Originally posted by causey Hazlitt's Economics in One Lesson is a popularization book.
Maybe so, but it is highly praised and recommended by experts.
However, I would fault the central Austrian economic premise even if I'd never looked at a bit of macroeconomics. I would do so based on what I understand about human potential.
In the raw world of nature, it is survival of the fittest. Competition helps decide whose genes are passed on, and between predator and prey, who survives. Humanity adds consciousness to the mix, and that has the potential to lift us out of being mere mindless followers of our animal heritage, and into realm of love, cooperation, and concern for all fellow human beings.
The infant mind starts life self-centered. Good influences growing up can teach a person not only is one not the only and most important person on the planet, but that there is great personal satisfaction in working for the good of humanity. When done correctly, working for the good of humanity makes everyone richer because it creates more productive and contributing individuals and diminishes the strife that arises from people not getting their needs met.

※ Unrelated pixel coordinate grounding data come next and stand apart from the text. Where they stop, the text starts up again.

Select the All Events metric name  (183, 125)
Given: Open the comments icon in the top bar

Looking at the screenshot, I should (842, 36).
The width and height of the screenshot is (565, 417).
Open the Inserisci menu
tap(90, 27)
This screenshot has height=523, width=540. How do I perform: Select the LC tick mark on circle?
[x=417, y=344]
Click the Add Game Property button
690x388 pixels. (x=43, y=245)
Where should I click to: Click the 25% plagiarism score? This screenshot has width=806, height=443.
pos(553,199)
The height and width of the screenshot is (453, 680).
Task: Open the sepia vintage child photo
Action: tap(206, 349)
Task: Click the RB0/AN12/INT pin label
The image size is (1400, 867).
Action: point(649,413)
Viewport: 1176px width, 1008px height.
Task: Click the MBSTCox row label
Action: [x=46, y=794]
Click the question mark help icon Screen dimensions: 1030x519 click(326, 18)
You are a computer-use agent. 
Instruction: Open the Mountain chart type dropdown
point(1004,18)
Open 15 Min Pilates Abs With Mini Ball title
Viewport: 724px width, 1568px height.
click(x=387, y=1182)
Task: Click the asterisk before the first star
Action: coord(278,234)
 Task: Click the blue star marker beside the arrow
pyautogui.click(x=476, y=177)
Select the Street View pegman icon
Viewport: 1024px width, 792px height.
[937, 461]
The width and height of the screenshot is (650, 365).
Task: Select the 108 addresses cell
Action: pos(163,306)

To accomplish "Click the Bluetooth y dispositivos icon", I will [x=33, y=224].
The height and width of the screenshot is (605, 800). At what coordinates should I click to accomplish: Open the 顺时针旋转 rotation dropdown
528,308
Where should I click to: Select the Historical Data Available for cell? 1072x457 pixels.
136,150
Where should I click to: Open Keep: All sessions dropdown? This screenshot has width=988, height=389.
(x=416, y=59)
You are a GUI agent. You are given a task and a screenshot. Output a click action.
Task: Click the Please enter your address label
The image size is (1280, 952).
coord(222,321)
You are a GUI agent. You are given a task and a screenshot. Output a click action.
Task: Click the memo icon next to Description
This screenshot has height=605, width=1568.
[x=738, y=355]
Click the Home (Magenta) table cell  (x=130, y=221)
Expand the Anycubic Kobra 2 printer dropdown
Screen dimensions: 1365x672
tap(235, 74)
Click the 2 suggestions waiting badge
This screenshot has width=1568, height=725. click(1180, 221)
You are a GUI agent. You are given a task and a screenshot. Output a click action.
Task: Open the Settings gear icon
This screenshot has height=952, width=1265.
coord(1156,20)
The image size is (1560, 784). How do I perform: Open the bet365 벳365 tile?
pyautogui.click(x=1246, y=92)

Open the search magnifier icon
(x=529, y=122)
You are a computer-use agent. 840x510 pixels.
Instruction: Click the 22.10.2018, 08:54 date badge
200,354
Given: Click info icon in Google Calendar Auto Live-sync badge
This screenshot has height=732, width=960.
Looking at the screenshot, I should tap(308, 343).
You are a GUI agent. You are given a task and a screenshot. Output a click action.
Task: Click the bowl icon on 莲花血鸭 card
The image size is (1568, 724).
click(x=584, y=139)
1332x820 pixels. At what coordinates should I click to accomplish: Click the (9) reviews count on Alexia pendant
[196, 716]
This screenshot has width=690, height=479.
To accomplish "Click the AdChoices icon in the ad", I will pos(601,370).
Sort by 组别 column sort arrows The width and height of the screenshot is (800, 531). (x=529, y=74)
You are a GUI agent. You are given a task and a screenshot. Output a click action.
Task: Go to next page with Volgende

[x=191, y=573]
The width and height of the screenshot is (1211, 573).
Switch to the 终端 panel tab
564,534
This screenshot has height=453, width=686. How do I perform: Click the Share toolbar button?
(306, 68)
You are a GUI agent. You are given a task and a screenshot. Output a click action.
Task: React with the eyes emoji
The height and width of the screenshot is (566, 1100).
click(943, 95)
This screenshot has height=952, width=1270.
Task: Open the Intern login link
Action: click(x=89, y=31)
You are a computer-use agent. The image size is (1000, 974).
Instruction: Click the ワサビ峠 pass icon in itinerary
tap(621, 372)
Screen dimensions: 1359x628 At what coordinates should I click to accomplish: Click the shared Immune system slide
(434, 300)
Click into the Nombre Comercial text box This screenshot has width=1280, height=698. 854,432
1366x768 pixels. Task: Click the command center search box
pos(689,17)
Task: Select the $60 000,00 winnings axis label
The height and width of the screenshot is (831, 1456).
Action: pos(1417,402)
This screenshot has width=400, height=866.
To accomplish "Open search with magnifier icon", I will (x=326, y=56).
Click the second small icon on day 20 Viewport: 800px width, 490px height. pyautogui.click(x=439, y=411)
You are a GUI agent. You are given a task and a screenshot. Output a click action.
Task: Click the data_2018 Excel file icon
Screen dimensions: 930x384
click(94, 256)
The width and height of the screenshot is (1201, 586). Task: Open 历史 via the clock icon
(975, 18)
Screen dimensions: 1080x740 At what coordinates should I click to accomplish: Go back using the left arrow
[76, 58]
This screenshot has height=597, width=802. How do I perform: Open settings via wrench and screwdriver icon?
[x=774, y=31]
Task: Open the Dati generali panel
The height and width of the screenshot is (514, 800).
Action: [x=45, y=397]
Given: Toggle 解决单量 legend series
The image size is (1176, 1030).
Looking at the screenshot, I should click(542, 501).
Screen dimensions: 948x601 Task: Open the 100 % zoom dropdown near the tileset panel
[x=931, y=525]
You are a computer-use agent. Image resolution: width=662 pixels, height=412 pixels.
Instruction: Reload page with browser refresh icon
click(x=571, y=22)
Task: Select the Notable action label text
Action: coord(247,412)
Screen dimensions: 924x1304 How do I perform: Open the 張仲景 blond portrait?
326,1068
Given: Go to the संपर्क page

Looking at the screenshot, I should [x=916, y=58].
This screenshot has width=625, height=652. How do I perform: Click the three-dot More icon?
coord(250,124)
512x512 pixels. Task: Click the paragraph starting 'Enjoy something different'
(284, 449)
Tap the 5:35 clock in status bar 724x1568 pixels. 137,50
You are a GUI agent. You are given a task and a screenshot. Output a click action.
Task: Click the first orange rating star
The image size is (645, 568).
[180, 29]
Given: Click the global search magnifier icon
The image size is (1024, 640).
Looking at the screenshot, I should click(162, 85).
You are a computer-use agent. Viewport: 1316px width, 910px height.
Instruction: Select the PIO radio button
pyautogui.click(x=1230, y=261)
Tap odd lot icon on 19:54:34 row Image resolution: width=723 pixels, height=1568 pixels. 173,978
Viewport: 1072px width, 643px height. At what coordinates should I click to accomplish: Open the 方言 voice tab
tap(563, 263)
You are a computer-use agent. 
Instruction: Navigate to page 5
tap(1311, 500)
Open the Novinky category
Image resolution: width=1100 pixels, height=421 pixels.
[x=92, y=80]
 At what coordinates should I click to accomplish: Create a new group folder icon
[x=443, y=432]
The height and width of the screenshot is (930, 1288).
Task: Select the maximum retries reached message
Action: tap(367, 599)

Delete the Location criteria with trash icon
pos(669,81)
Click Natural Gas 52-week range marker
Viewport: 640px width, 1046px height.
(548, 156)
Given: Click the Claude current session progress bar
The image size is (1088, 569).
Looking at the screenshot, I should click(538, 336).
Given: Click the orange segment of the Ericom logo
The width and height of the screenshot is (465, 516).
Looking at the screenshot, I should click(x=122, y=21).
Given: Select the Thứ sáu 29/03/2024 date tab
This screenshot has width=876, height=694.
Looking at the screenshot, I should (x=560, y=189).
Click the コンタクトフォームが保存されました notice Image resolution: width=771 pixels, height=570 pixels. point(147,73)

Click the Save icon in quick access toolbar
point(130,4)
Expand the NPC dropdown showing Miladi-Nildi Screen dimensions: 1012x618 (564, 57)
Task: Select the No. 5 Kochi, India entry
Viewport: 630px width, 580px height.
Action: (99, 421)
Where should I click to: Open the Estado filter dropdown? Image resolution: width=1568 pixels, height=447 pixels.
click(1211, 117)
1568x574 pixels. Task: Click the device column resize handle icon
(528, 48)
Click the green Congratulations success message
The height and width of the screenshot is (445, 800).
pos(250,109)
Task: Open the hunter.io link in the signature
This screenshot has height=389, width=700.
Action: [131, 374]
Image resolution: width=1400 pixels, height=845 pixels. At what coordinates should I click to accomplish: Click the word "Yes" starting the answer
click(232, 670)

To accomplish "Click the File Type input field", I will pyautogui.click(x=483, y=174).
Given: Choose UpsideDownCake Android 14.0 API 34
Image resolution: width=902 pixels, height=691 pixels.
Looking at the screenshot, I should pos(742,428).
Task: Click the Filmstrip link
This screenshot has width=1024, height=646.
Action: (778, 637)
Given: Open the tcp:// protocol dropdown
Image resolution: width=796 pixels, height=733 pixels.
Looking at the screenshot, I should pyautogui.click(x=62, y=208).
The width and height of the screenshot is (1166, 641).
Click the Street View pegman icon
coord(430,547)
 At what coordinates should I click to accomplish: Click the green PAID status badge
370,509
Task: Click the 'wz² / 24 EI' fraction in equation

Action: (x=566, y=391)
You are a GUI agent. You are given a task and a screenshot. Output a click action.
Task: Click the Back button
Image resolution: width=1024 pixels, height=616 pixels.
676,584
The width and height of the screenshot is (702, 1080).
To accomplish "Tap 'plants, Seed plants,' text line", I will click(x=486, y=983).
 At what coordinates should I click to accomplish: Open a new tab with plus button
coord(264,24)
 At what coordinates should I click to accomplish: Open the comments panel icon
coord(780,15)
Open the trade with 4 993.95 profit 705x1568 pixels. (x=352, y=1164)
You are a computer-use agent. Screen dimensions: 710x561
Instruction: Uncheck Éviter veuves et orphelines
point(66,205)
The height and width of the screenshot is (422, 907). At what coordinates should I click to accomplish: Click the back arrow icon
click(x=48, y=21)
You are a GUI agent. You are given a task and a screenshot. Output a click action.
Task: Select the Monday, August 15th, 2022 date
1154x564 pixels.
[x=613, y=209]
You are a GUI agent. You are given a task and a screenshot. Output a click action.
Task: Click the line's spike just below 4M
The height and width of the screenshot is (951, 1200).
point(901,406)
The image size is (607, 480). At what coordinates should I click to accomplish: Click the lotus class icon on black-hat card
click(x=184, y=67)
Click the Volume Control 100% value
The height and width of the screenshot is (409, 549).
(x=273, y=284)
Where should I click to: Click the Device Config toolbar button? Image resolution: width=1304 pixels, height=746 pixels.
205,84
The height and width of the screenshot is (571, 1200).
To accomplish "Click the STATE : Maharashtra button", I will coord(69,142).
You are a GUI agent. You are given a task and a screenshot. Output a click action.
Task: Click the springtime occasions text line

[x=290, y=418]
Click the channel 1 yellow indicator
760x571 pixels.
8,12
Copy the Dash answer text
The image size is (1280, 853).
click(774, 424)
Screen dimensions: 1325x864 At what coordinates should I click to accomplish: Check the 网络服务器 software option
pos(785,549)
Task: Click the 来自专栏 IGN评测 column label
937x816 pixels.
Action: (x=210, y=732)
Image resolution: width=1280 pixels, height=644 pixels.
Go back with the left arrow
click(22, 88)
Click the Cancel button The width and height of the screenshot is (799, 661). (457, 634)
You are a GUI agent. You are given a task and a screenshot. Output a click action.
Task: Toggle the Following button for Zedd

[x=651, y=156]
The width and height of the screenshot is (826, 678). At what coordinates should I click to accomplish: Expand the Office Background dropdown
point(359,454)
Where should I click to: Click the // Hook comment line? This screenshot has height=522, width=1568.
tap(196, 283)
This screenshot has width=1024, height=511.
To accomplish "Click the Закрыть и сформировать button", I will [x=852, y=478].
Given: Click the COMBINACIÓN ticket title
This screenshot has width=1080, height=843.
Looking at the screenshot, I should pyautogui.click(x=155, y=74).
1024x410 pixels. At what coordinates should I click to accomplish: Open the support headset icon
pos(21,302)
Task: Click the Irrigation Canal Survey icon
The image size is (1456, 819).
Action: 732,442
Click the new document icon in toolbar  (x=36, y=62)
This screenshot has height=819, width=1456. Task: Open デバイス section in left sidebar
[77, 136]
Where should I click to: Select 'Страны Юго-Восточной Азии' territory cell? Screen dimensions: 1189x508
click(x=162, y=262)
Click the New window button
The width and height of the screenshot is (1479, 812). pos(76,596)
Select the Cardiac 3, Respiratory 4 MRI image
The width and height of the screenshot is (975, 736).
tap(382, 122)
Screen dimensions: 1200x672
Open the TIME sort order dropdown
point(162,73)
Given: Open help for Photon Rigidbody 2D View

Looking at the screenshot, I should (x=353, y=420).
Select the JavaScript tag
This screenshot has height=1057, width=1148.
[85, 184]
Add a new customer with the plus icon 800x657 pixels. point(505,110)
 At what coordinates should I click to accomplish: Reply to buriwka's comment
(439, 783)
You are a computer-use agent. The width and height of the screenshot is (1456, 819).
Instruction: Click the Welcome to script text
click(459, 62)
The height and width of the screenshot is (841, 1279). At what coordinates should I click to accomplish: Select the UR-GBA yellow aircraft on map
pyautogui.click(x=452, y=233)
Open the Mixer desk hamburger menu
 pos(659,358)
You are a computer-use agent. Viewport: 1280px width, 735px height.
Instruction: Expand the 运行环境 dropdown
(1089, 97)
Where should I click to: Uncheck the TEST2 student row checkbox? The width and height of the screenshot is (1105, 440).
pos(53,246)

Yet in this world are plenty who never quite get past being self-absorbed; often they are in continuous struggle with society pressing them to be concerned for humanity, and their own urges to think only of themselves. Then along the way they might, for example, read Ayn Rand and find support for their selfish urges, find a political party and economic theory that support it too, and at last find relief from the internal struggle to care about anyone but themselves.
The idea that wealth is to be decided by competition, along with
no principles for fairly distributing the wealth accumulated to all participants (or helping
willing nonparticipants learn how to participate), serves the selfish well. Learning how to win competitions is often mastered best by some, who then acquire the means to win even better, until at the top are a relative few controlling and possessing far more than they need or deserve.
One can bury the idea of letting competition decide everything with a mountain of economic esoterics, or one can call it "freedom" or liberty (i.e., a market free/liberated from regulation so competition can decide), but none of that helps the central principle work any differently than it ever has.